- **WHAT YOU NEED TO DO**:
Output every entry exactly as it appears.

- **GIVEN INFORMATION**:
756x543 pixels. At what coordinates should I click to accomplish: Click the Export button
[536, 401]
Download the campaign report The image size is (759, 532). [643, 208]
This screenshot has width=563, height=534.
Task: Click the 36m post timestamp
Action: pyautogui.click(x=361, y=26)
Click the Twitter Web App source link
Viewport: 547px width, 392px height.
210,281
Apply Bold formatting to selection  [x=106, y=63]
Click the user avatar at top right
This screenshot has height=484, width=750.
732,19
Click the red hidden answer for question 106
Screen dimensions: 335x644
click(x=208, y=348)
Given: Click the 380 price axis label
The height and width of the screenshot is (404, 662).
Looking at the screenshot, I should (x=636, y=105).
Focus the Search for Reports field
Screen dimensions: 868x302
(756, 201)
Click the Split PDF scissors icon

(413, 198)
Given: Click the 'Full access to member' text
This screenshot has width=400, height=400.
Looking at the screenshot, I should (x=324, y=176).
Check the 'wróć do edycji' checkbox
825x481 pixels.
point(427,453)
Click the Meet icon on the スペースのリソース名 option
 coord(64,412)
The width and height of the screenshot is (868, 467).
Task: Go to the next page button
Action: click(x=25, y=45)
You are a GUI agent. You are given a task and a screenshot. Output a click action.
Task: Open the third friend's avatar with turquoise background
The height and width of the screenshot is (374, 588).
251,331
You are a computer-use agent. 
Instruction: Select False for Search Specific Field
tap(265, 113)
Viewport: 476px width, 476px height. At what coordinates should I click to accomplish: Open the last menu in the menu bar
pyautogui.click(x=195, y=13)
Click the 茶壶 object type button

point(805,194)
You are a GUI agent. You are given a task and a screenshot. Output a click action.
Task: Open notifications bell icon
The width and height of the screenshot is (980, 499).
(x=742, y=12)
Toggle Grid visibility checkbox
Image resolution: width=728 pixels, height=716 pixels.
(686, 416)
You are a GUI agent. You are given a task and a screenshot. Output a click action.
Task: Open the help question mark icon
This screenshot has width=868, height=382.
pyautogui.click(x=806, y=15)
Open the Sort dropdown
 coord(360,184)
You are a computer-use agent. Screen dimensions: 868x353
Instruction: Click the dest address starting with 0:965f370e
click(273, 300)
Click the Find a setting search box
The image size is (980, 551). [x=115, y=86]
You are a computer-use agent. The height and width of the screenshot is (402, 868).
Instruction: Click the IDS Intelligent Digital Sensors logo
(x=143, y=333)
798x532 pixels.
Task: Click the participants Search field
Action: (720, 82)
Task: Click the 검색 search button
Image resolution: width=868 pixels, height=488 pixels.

- **ANSWER FOR THE TASK**:
756x543 pixels. At what coordinates should I click to accomplish: Click the Export button
[536, 401]
Download the campaign report The image size is (759, 532). [643, 208]
This screenshot has width=563, height=534.
Task: Click the 36m post timestamp
Action: pyautogui.click(x=361, y=26)
Click the Twitter Web App source link
Viewport: 547px width, 392px height.
210,281
Apply Bold formatting to selection  [x=106, y=63]
Click the user avatar at top right
This screenshot has height=484, width=750.
732,19
Click the red hidden answer for question 106
Screen dimensions: 335x644
click(x=208, y=348)
Given: Click the 380 price axis label
The height and width of the screenshot is (404, 662).
Looking at the screenshot, I should (x=636, y=105).
Focus the Search for Reports field
Screen dimensions: 868x302
(756, 201)
Click the Split PDF scissors icon

(413, 198)
Given: Click the 'Full access to member' text
This screenshot has width=400, height=400.
Looking at the screenshot, I should (x=324, y=176).
Check the 'wróć do edycji' checkbox
825x481 pixels.
point(427,453)
Click the Meet icon on the スペースのリソース名 option
 coord(64,412)
The width and height of the screenshot is (868, 467).
Task: Go to the next page button
Action: click(x=25, y=45)
You are a GUI agent. You are given a task and a screenshot. Output a click action.
Task: Open the third friend's avatar with turquoise background
The height and width of the screenshot is (374, 588).
251,331
You are a computer-use agent. 
Instruction: Select False for Search Specific Field
tap(265, 113)
Viewport: 476px width, 476px height. At what coordinates should I click to accomplish: Open the last menu in the menu bar
pyautogui.click(x=195, y=13)
Click the 茶壶 object type button

point(805,194)
You are a GUI agent. You are given a task and a screenshot. Output a click action.
Task: Open notifications bell icon
The width and height of the screenshot is (980, 499).
(x=742, y=12)
Toggle Grid visibility checkbox
Image resolution: width=728 pixels, height=716 pixels.
(686, 416)
You are a GUI agent. You are given a task and a screenshot. Output a click action.
Task: Open the help question mark icon
This screenshot has width=868, height=382.
pyautogui.click(x=806, y=15)
Open the Sort dropdown
 coord(360,184)
You are a computer-use agent. Screen dimensions: 868x353
Instruction: Click the dest address starting with 0:965f370e
click(273, 300)
Click the Find a setting search box
The image size is (980, 551). [x=115, y=86]
You are a computer-use agent. The height and width of the screenshot is (402, 868).
Instruction: Click the IDS Intelligent Digital Sensors logo
(x=143, y=333)
798x532 pixels.
Task: Click the participants Search field
Action: (720, 82)
Task: Click the 검색 search button
Image resolution: width=868 pixels, height=488 pixels.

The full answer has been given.